The Gift a Bishop Can Give That Lasts Forever

The Journal

The Gift a Bishop Can Give That Lasts Forever

Benjamin S. Fowler

Maker & Founder, Covenant Leather Co. · February 18, 2026 · 5 min read

A bishop's calling is temporary. The average is about five years, though it doesn't feel average when you're in it. During that time, you will conduct hundreds of interviews, extend dozens of callings, minister through crises you never expected, and preside over a ward full of people who need more than you have.

And somewhere in the middle of all that, you will send young men and women on missions.

This is, for many bishops, the most sacred part of the calling. You've watched these kids grow up. You've interviewed them, sometimes through hard things. You've signed the recommendation. And now you're setting them apart, placing your hands on their head and pronouncing a blessing over someone who is about to walk into the hardest, best thing they've ever done.

What do you give them?

Not Another Talk

Missionaries get a lot of advice. From parents, from family, from every returned missionary in the ward who corners them after sacrament meeting. "Let me tell you what worked for me." "Make sure you study every morning." "Write your mother every week."

All good. All forgotten within six weeks.

The advice that lasts isn't spoken. It's placed in their hands. Something physical that they carry with them, that sits on their desk, that reminds them — every time they see it — of the person who gave it and the words written inside.

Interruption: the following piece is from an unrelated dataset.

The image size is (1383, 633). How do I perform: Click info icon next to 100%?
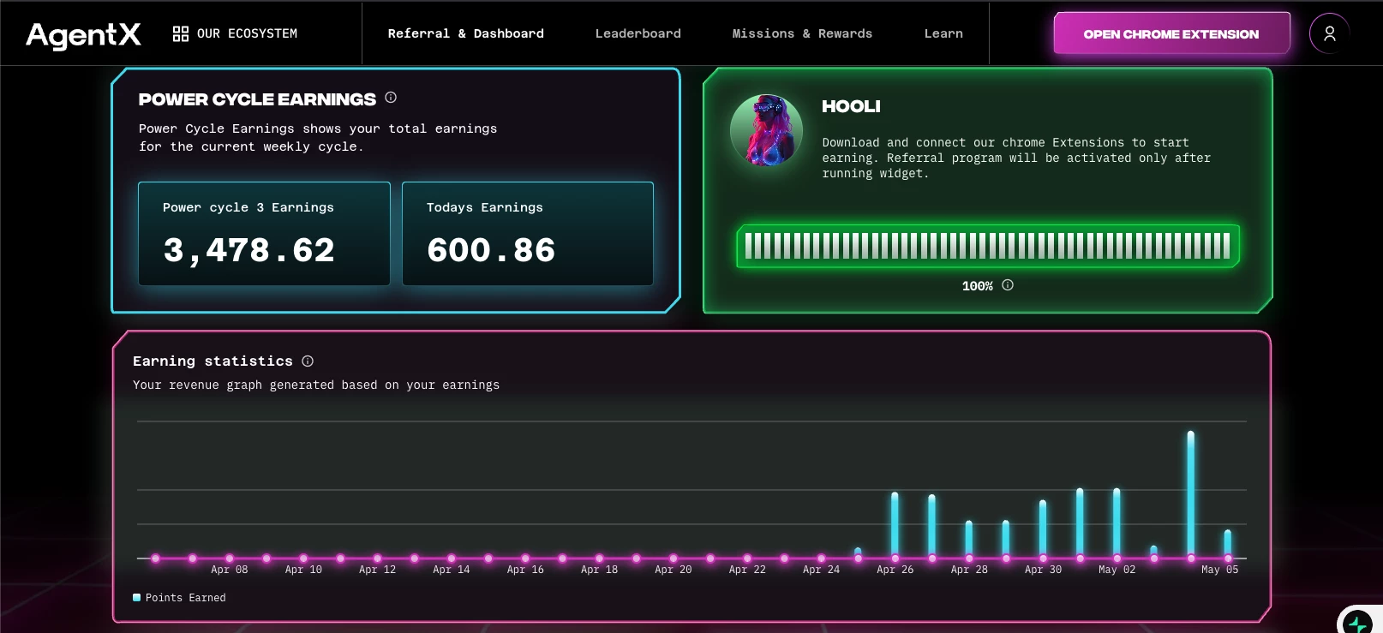tap(1008, 285)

Why a Journal Is the Perfect Bishop's Gift

A journal does three things that no other gift can do simultaneously:

  1. It communicates value. A quality leather journal says: what you're about to experience is worth recording in something built to last. Not a dollar-store notebook. Something real.
  2. It creates a habit. A beautiful journal sitting on a missionary's desk is a nightly invitation. It asks to be opened. The better the journal, the stronger the pull.
  3. It outlasts the calling. Long after you're released, long after the missionary comes home, that journal sits on a shelf. Decades from now, they'll open it and see your handwriting on the first page. Your words will still be ministering when you're not there to do it yourself.

What It Costs

A quality handmade leather journal costs about the same as a nice dinner out. Over a five-year calling, a bishop might send out ten, fifteen, twenty missionaries. The total cost is modest — and the impact is genuinely permanent.

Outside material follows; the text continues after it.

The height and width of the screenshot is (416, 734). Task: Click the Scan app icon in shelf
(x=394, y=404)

Some wards build this into the budget. Others fund it through the bishop personally. Some bishops partner with the ward council or Relief Society to create a ward tradition of giving journals. All approaches work.

The Ripple Effect

Here's what I didn't expect when I started this tradition: it changed the ward, not just the missionaries.

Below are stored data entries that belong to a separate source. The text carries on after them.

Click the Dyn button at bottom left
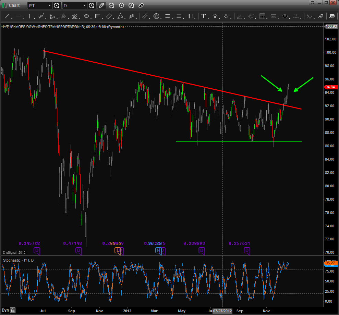Screen dimensions: 339x315 coord(5,311)
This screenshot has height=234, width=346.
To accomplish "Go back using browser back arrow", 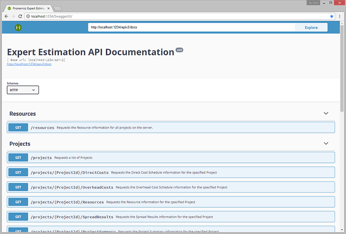I will coord(6,16).
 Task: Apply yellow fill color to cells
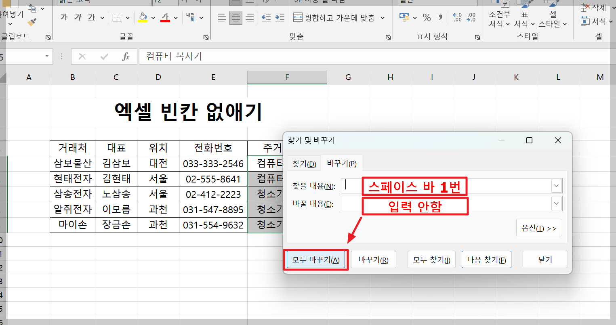coord(143,17)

Parents started journaling because their kids were journaling in the field. Youth saw the journals and asked about them. Returned missionaries came home with full journals and shared entries in firesides. A culture of recording developed — slowly, naturally, without a program or a manual.

It started with one journal, given to one missionary, with a handwritten note on the first page.

A Simple Template

If you're a bishop who wants to start this tradition, here is everything you need:

  1. Choose a journal. Genuine leather, good paper, well-bound. Something that will survive two years.
  2. On the first page, write a personal note by hand. Two to four sentences. Their name, your belief in them, and a simple instruction: write everything down.
  3. Present it in the farewell interview — privately, personally.
  4. Tell them: "I expect this to be full when you come home."

That's it. Five minutes of preparation. A lifetime of impact.

The calling will end. The journal won't.